1- Kural olarak, ceza hakiminin beraat ve kusur oranına ilişkin saptaması hukuk hakimini bağlayıcı değildir. Ancak, mahkumiyet halinde, ceza hakimince belirlenecek maddi olgular, hukuk hakimi yönünden de bağlayıcıdır (TBK. md 74).
Dosya kapsamından; dava konusu satım akdi nedeniyle davalının nitelikli dolandırıcılık suçundan ... 2. Ağır Ceza Mahkemesinde yargılandığı ve 30.04.2015 gün ve 2015/87 E. 2015/129 K. sayılı ilam ile mahkumiyetine karar verildiği, ancak kararın davalı tarafından temyiz edilmesi nedeniyle halen kesinleşmemiş olduğu anlaşılmaktadır.

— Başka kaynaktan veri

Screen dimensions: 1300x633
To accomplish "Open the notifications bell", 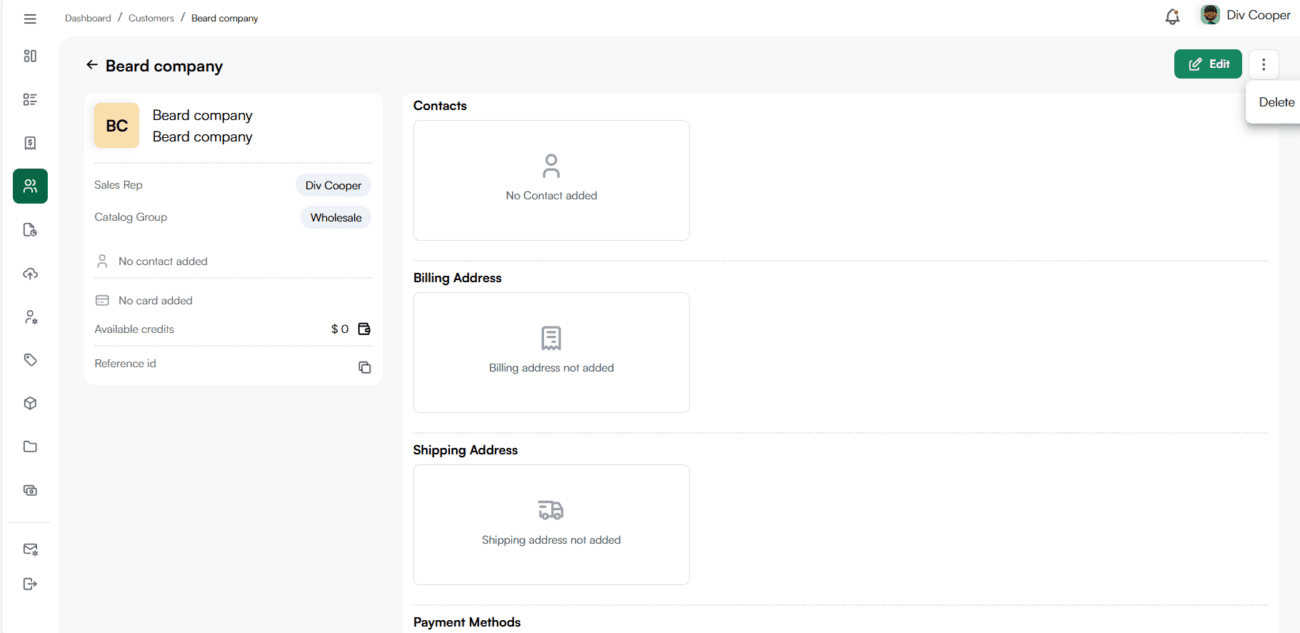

Bu durumda, mahkemece; ceza mahkemesi dosyasının kesinleşmesinin bekletici mesele yapılması ve ulaşılacak sonuca göre bir karar verilmesi gerekirken, davalı hakkındaki ceza davasının sonucu beklenmeksizin yazılı şekilde hüküm tesisi doğru görülmemiştir.
2-Bozma nedenine göre, tarafların diğer temyiz itirazlarının bu aşamada incelenmesine gerek görülmemiştir.
SONUÇ: Yukarıda birinci bendde açıklanan nedenlerle hükmün HUMK"nun 428. maddesi gereğince davalı yararına BOZULMASINA, ikinci bendde açıklanan nedenle tarafların diğer temyiz itirazlarının incelenmesine şimdilik yer olmadığına, 1.480 TL Yargıtay duruşması vekalet ücretinin yekdiğerinden alınıp yekdiğerine verilmesine, peşin alınan temyiz harçlarının istek halinde temyiz edenlere iadesine, 6100 sayılı HMK"nun Geçici Madde 3 atfıyla 1086 sayılı HUMK"nun 440. maddesi gereğince kararın tebliğinden itibaren 15 günlük süre içinde karar düzeltme yolu açık olmak üzere, 17.10.2017 gününde oybirliğiyle karar verildi.